MCNEILLIE: Altar Serving - The Vocations ‘Farm System’

September 26, 2023

Daniel Cardinal DiNardo greets a group of altar servers at a recent Mass. (Photo by James Ramos/Herald)

Altar serving has a critical role to play in vocations to the priesthood. For decades, studies have shown that around 70% of priests were once altar servers. It’s the one pre-seminary activity that they have most in common.

The “Farm System” in baseball refers to a series of levels that players progress through. As they improve, they rise to higher and higher levels (A, A Advanced, AA, etc.), and eventually, some “graduate” to play on the major league team itself. This system changed Major League Baseball, and it helped teams like the Astros win year after year. A “strong” farm system, full of recruited talent and top draft picks, makes for a “strong” team since the most talented and driven players rise to the top.

This is a great analogy for what altar serving can be for the priesthood. In the past, altar servers rose through the ranks, gradually taking on more responsibility and tasks in the Mass. Servers were integral to the Liturgy, working alongside the priest and, in some cases, saying prayers (dialogues) with the priest that even the congregation didn’t do. Moreover, servers dressed like the priest, wearing the familiar clerical cassock and surplice. It would not have been difficult for a boy in this system to see the priesthood as the “major league” level of altar serving.

And while the farm system in baseball helps the most talented and driven individuals rise to the top, altar serving may have helped those men who were the most engaged in the Liturgy to rise to the top. Boys who loved the Mass loved altar serving, and they learned the Mass in a way that made them great servers.

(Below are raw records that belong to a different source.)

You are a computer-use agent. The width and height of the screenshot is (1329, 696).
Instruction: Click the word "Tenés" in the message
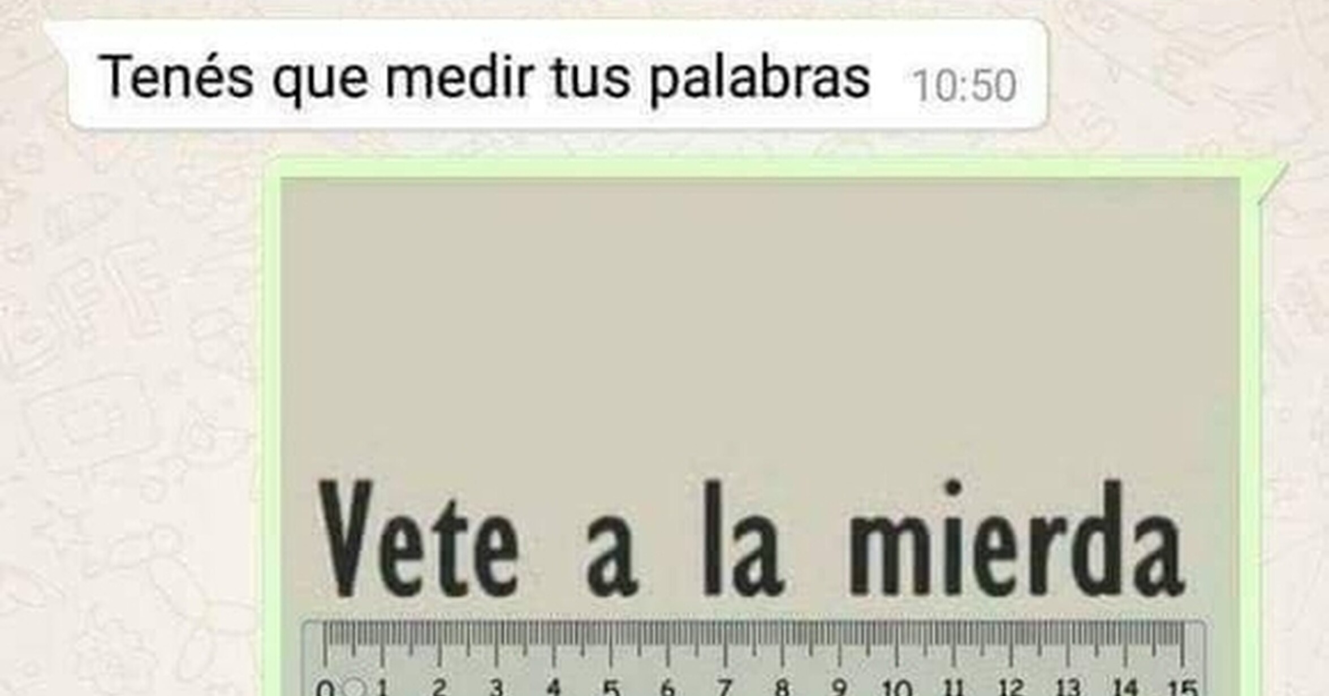[x=176, y=76]
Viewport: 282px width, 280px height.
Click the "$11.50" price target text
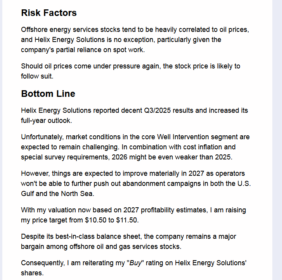pos(127,220)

As a former altar server, I became familiar with the Mass at an early age. I remember having to learn all the names of liturgical items, like “cruet,” “thurible” and “aspergillum.” While I didn’t develop a love for the Mass until college, serving as a young boy made returning to altar serving as a young man easy. After a conversion of heart in college, I began serving again. This time, I could easily see how serving put me closer to the altar. I could see how altar serving put me closer to the priesthood. And I began to see how priesthood could be a fulfillment of my desires and love for the Mass.

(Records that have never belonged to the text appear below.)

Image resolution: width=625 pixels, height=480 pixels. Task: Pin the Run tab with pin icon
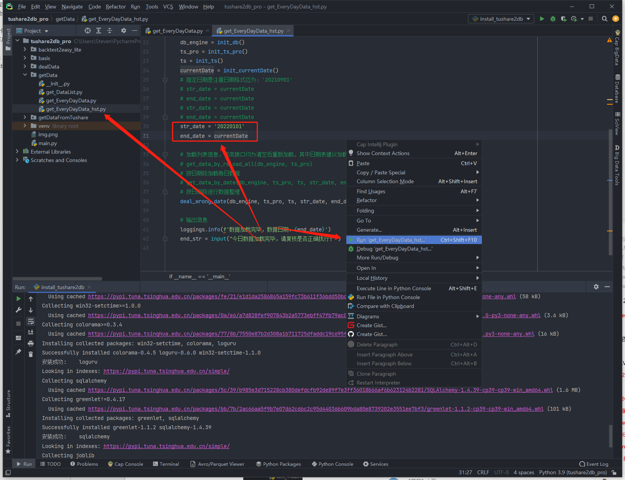click(x=18, y=351)
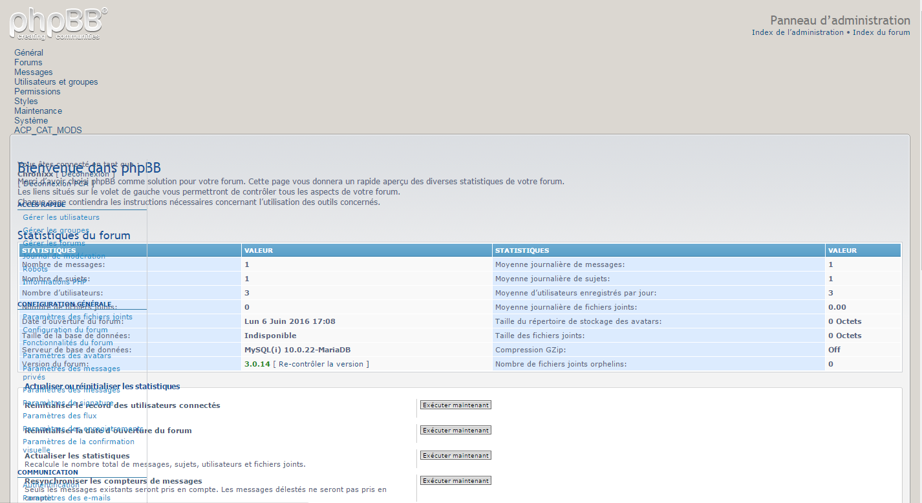922x503 pixels.
Task: Go to the Permissions tab
Action: (x=38, y=91)
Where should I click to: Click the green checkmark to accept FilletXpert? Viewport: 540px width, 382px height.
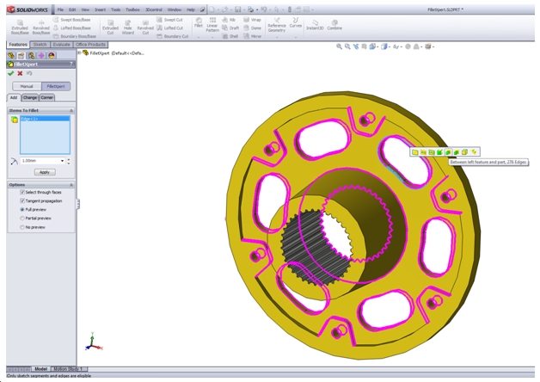click(x=10, y=73)
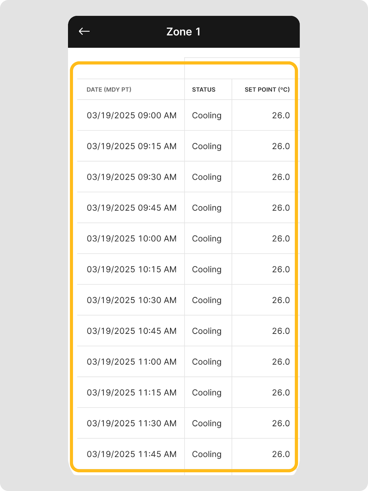Select the 03/19/2025 10:00 AM entry
This screenshot has width=368, height=491.
click(131, 238)

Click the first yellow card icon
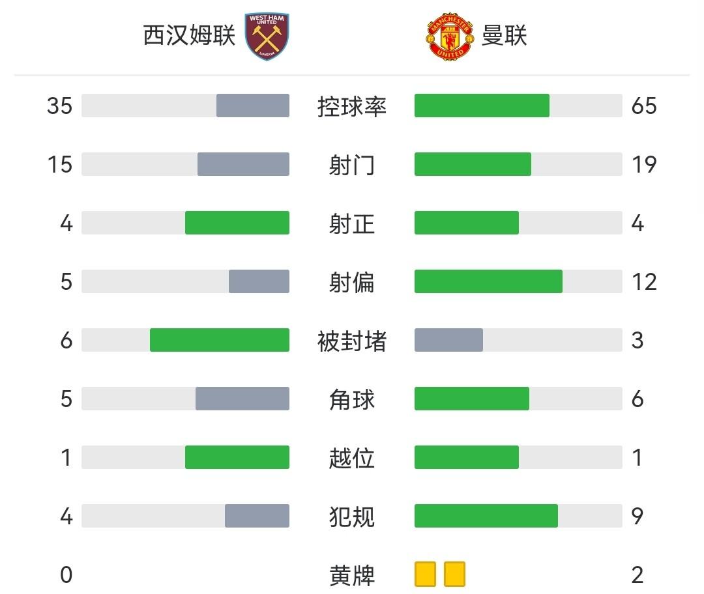coord(425,574)
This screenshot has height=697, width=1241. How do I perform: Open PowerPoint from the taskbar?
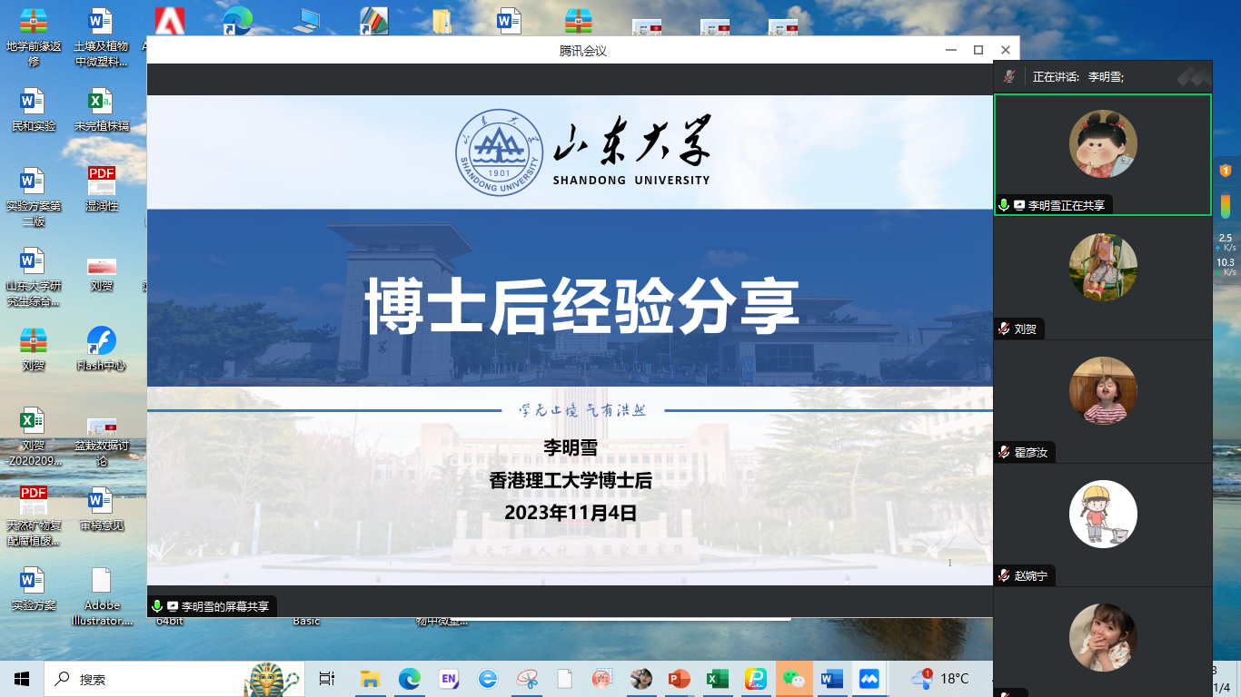(680, 679)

As your vocations director, I think about the potential altar serving has in helping young men draw closer to the Liturgy. As they continue to get more involved, we pray that many of them will hear that call from the Lord to love the Mass so much that they, with a small sacrifice, will enter into Christ’s priestly sacrifice in a complete and total way.

In some way, altar serving still seems to be doing that today since most newly ordained priests were once altar servers. However, given the lower number of ordained priests in recent decades, I also pray that the connection between altar serving and vocations to the priesthood — the “farm system of altar serving” — isn’t lost amidst all the other parish concerns. 

Father Richard McNeillie is the director of the Office of Vocations.